資料の冒頭から始まり「Image resolution: width=580」を含む行で終わる部分を、「screenshot」を「screen image」に置き換えたうえで、他は一切変えずに示してください。

===

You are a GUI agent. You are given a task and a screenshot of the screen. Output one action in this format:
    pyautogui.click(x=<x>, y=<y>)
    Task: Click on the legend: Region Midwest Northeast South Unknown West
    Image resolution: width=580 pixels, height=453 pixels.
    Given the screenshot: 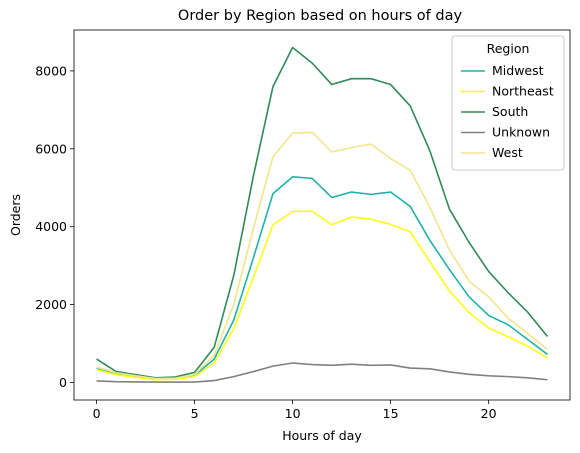 What is the action you would take?
    pyautogui.click(x=508, y=103)
    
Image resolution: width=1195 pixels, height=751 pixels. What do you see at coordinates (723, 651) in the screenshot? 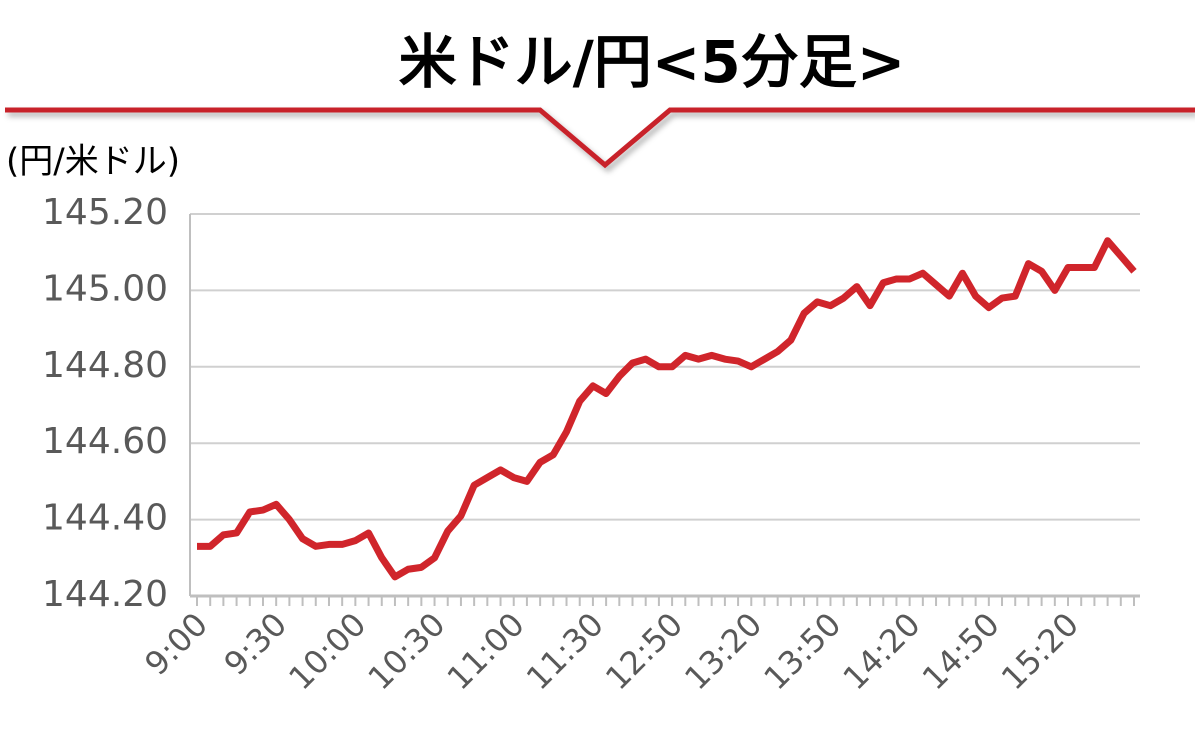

===

## 本課題の解答
You are a GUI agent. You are given a task and a screen image of the screen. Output one action in this format:
    pyautogui.click(x=<x>, y=<y>)
    Task: Click on the legend: Region Midwest Northeast South Unknown West
    Image resolution: width=580 pixels, height=453 pixels.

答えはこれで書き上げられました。